Pablo Zalba had a very important role in the approval of the Free Trade Agreement (FTA) between the European Union and South Korea. He introduced safeguard measures to protect Europe's most sensitive sectors. The agreement came into force on 1 July 2011. Zalba was also the promoter of the Chamber of Commerce Korea-Spain with former Minister Josep Piqué.

On 24 January 2012, he was named Vice-President of the Economic and Monetary Affairs Committee of the European Parliament, replacing José Manuel García-Margallo.

On 25 September 2012, he was awarded the 2012 MEP Awards (MEP of the Year) in the category of Commerce for his work on the FTA EU-Korea. Parliament Magazine together with PlasticsEurope, an industry association, presents these awards each year to MEPs who have excelled in different areas of legislation.

In November 2012, Zalba headed the delegation of the European Parliament in the Parliamentary Conference of the World Trade Organization (WTO) in Geneva.
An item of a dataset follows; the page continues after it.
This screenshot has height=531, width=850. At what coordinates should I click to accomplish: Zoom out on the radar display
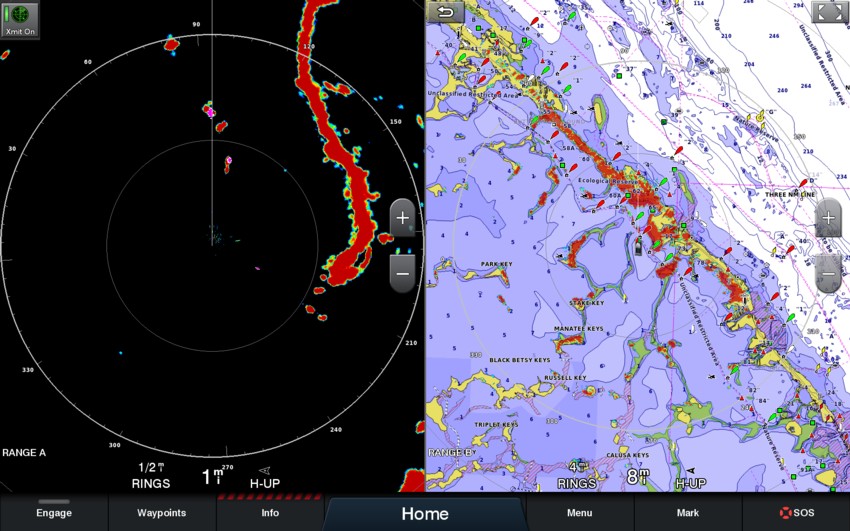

In 2012 he was one of the main promoters in the European Parliament of the EU-Central America association agreement as rapporteur for the International Trade Committee.

===Second term===
On 25 May 2014, he was re-elected as a Member of the European Parliament for 2014 to 2019. He is the EPP Vicecoordinator of the Economic and Monetary Affairs Committee and a substitute member of the International Trade Committee.

Zalba is Vice-President of the steering committee of the Parliamentary Conference on the World Trade Organization in the European Parliament, coordinator of the EPP Group Young Members Network. and Vice-President of SME Europe.

He is also a member of the advisory board of the European Young Innovation Forum, a European nonprofit association that promotes entrepreneurship and innovation in society, especially among young people

He is a member of the following Delegations of the European Parliament: Mercosur, People's Republic of China, Chile, Central America and the Euro-Latin American Parliamentary Assembly. He is also member of the following Intergroups of the European Parliament: Family, Child Rights, Development help, Youth, Sport, Automotive, SME (small and medium-sized enterprises), Minority Languages and Wine.

He has signed the European Dementia Pledge which recognises the challenges faced by people with dementia and their carers, especially in the current context of demographic challenges, fragile sustainability of healthcare systems and the lack of treatment for such diseases. He has also joined the European Alzheimer’s Alliance and support the national association.

In March 2015, he won the MEP Awards in the category of Economic and Monetary Affairs after being rapporteur for the Multilateral Interchange Fees Regulation as well as the European Central Bank report which is elaborated annually by the Economic and Monetary Affairs Committee of the European Parliament

==Publications==
"Reflexiones europeas a mitad de camino. Una visión sobre Europa". Preface by José Manuel García-Margallo, Spain's Minister of Foreign Affairs and Cooperation. The book was presented in Pamplona in 2014.

"Retos y logros en las relaciones de la UE con América Latina", Pablo Zalba and Julián Conthe, 2013

==Seminars and symposiums==
- "Economic shock absorbers for the Eurozone. Deeping the debate on automatic stabilizers", European Commission and Bertelsmann Stiftung. June 2014, Brussels

- "Iberian Conference on Europe Recovery and economic perspectives". June 2014, Madrid

- "Spain on the road to recovery?", London School of Economics (LSE). March 2014, London

==Polemic==
In 2011 Zalba was caught in a trap created by a British newspaper The Sunday Times. He was urged by a lobby group to rewrite a European Law for 100.000 € per year as an adviser. The lobby was false, created by the newspaper to probe how European Law is amended by these lobby groups.

After an investigation, the European Anti-Fraud Office OLAF declared Pablo Zalba had acted properly and had rejected the money.